(DATA FOR THIS EXERCISE)

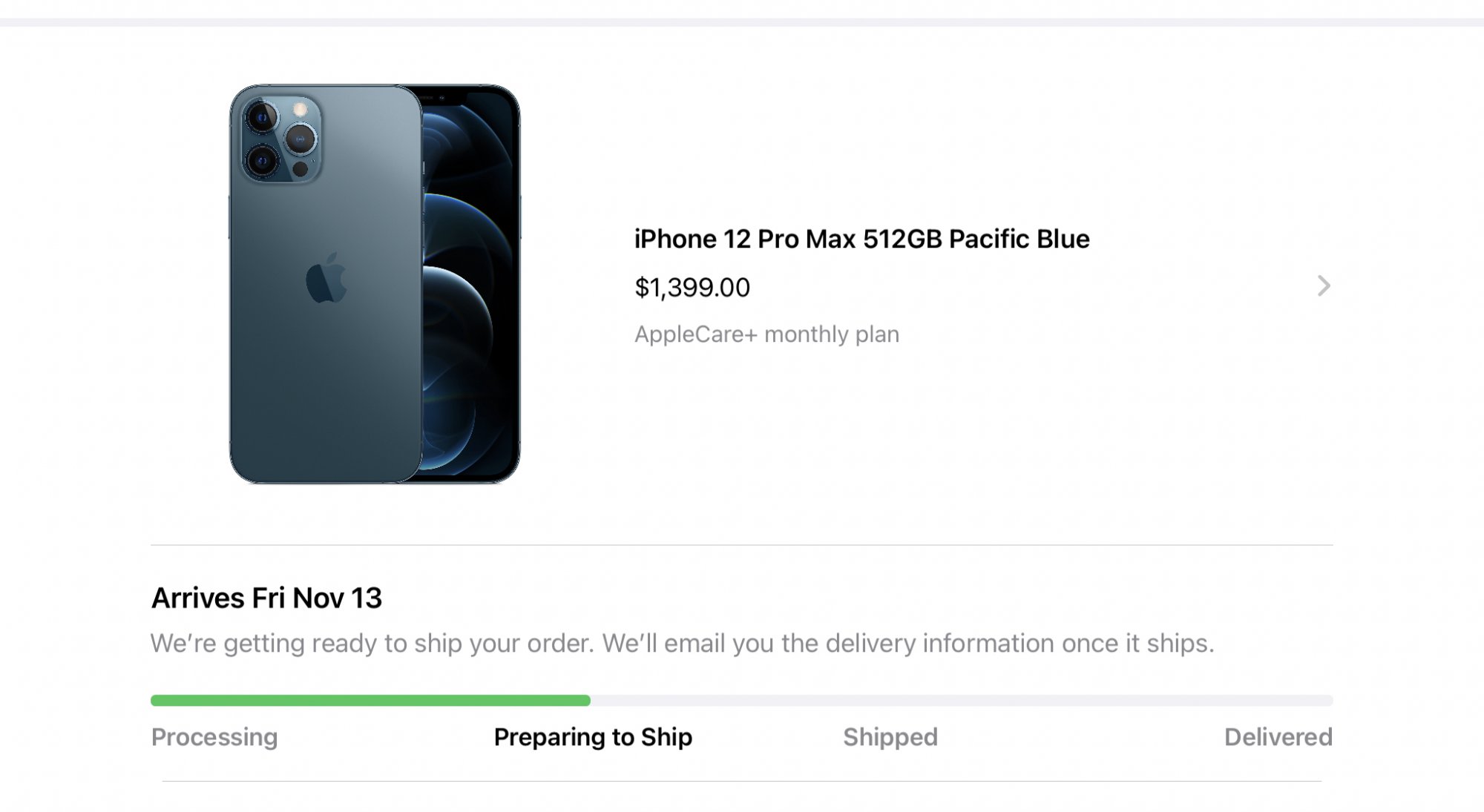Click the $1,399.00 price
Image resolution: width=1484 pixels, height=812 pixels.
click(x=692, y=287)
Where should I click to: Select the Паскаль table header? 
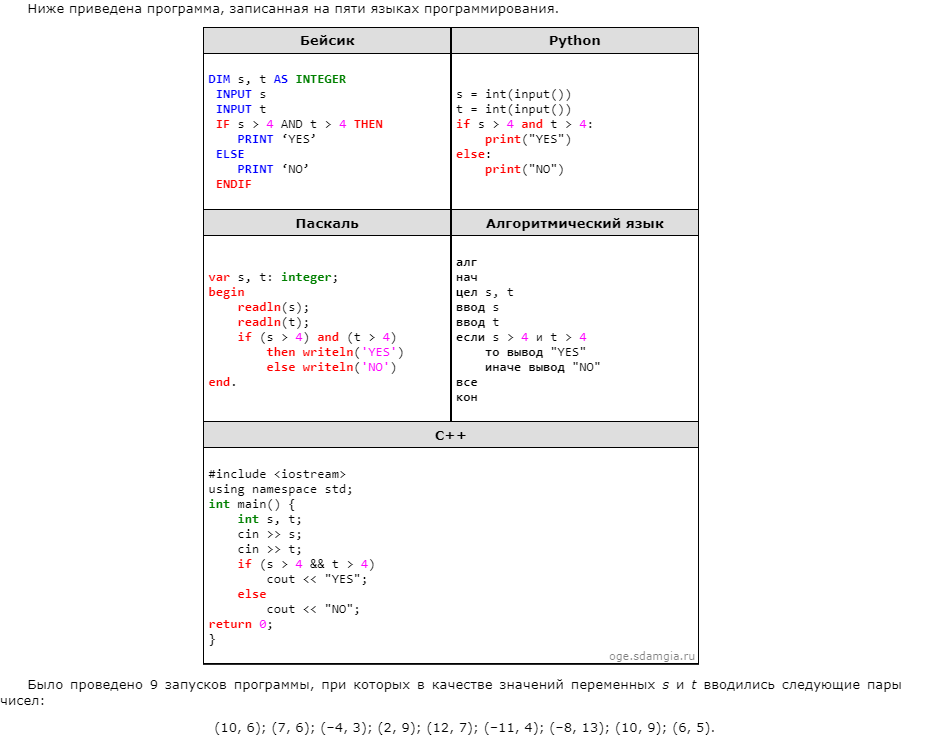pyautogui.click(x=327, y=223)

(End DATA FOR THIS EXERCISE)

TO DO: Lines from the one that contains "Where should I" through the last line of the data above are to be extracted exactly, with no pictures and no other lines.

RESULT FOR THIS TASK:
Where should I click to: Select the Паскаль table header? 
pyautogui.click(x=327, y=223)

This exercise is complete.